We received permission to compete, but there was no money available in the school budget. We needed the large sum of $1,000 to fly us to Detroit. Somehow, Charlie came up with enough money to send the V8, 4 substitutes, Charlie and Principal Richmond. Most of us had never been anywhere prior to the Stotesbury Regatta, so we were pretty awed by the whole thing. We had to stow the oars under the seat of the plane and that caused a bit of a stir at National Airport. Walking through the airport with 12 foot oars was an unusual sight. As we were on a limited budget, we slept in sleeping bags on the gym floor at Ecorse High School. Charlie had his hands full keeping us out of mischief. In the preliminary heat, we were beaten so badly by Lafayette H.S. from Buffalo NY that they were turning around at the finish line when we finished the race. We were a pretty discouraged group of young men to think we came all the way to Detroit to lose so badly. Fortunately, the first two boats in each heat qualified for the final. Charlie had to use all of his psychology to convince us that all was not lost until the race is over.
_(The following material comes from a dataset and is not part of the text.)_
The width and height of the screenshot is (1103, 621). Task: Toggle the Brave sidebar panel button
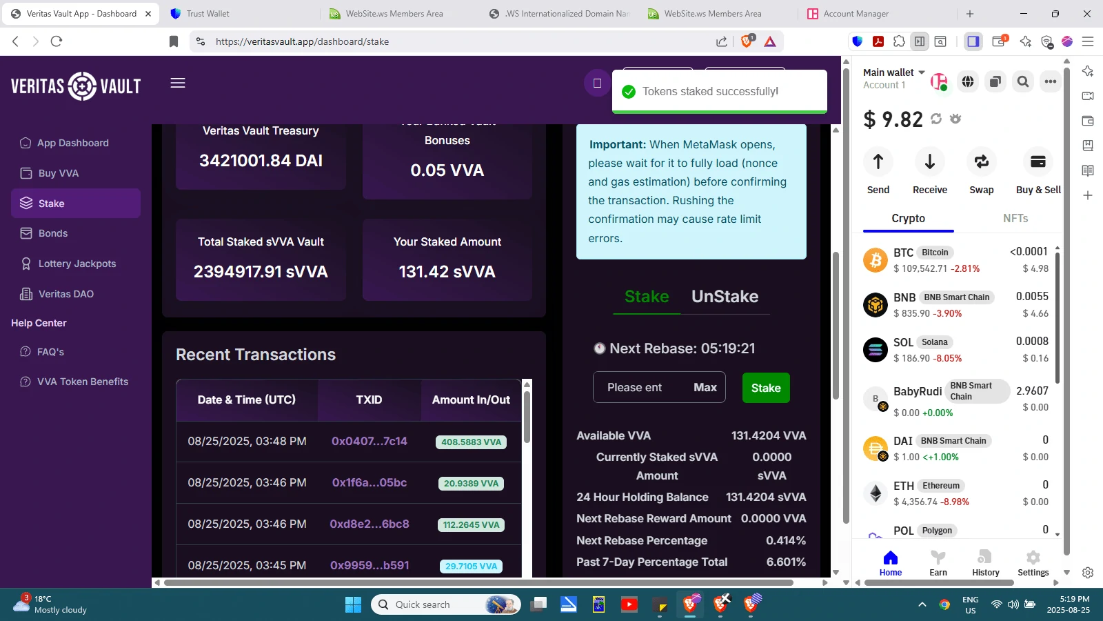973,41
I think we learned one of the most important lessons in our young lives that next day. Everything is possible, if you really want it and work hard to accomplish it. We beat the crew that had beaten us so badly in the heats, and won the Schoolboys National Championship of 1949. One of the interesting things to take place after the winning of the race was that Principal Richmond had said that we could throw him in the river if we won. I feel certain that he was sure we had no chance of wining. The Detroit River in May is a very cold river and you can imagine the pleasure we had in throwing him as far as we could.
We had accomplished what no other crew until that time or to this had ever done in such a short period. Four of us went on to compete in major college rowing programs and one of our team went on to become a major college coach. The lessons that Charlie taught us in that first year with the W-L Crew and at PBC have remained with us and made us better for the rest of our lives.
From 1949 and through the 1950’s W-L was the most dominant high school rowing program in the country. W-L’s record in this period included: 13 National Championships; 26 Stotesbury Championships; 26 Northern Virginia Championships; and, we were the first U.S. public high school to participate at Henley in England.
A great program was started in a great year!!